**Extrait du texte**
Un an plus tard, je me suis de nouveau retrouvée à déambuler sur le Bund, cette ballade mythique et bien connue de tou.t.e.s, le rendez-vous du dimanche. De là, tu peux admirer, d’un côté de l’avenue, une architecture historique et de l’autre côté, derrière le fleuve, embrasser une vision futuriste. Une oscillation étonnante (ça marche à chaque fois) … Hop, d’un coup de tête tu dégommes les siècles. J’étais seule, avec deux trois badauds (d’habitude, on ajoute aisément deux zéros par mètre carré aux dits badauds).

Ces images auraient pu être prises en février 2020. Mais non, elles datent d’hier. Oui, c’est le désert. Mais entre ces deux moments pris aux extrémités, il s’en est passé, des « choses ». La Chine, surtout Shanghai, n’est pas connue pour son éloge de la lenteur. Donc, autant il suffit de détourner son regard pour passer du 19e au 22e siècle, autant d’un claquement de doigts, les situations se retournent. En quelques secondes, les gens, les attitudes, les mouvements s’inversent. Des montagnes russes, entre frénésie et immobilité. C’est fou. Ça aussi, ça me surprendra toujours.

Deux jours avant, sur l’avenue derrière le Bund, l’ambiance était ainsi plutôt guillerette.

**Données fournies**
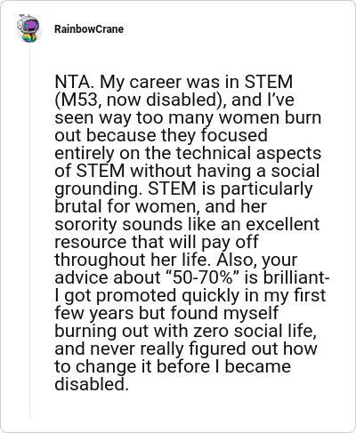Click the phrase "never really figured out how"
Screen dimensions: 356x433
click(x=204, y=349)
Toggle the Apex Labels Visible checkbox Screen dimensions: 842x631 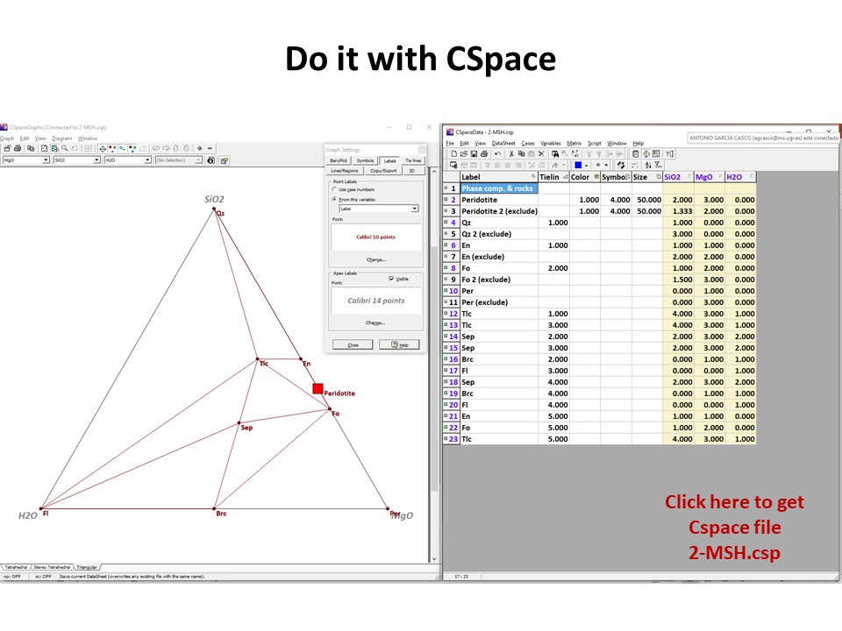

**Consigne**
Rédigez la suite du récit sur le Bund de Shanghai, à partir de sa dernière phrase. Les données ne servent pas pour ce travail.

**Réponse attendue**
Depuis plusieurs semaines – qu’écris-je… depuis des mois ! – Shanghai s’est auto-proclamée ville la plus cool du monde : on y porte (presque) plus de masques, on peut bambocher à loisir, aller au musée, chiller en terrasse et siroter un café pimpé… Car en plus il fait beau-et-bon. En gros, rien ne se passe normalement (enfin, en tenant compte, d’où on se place sur la frise chronologique, bien sûr).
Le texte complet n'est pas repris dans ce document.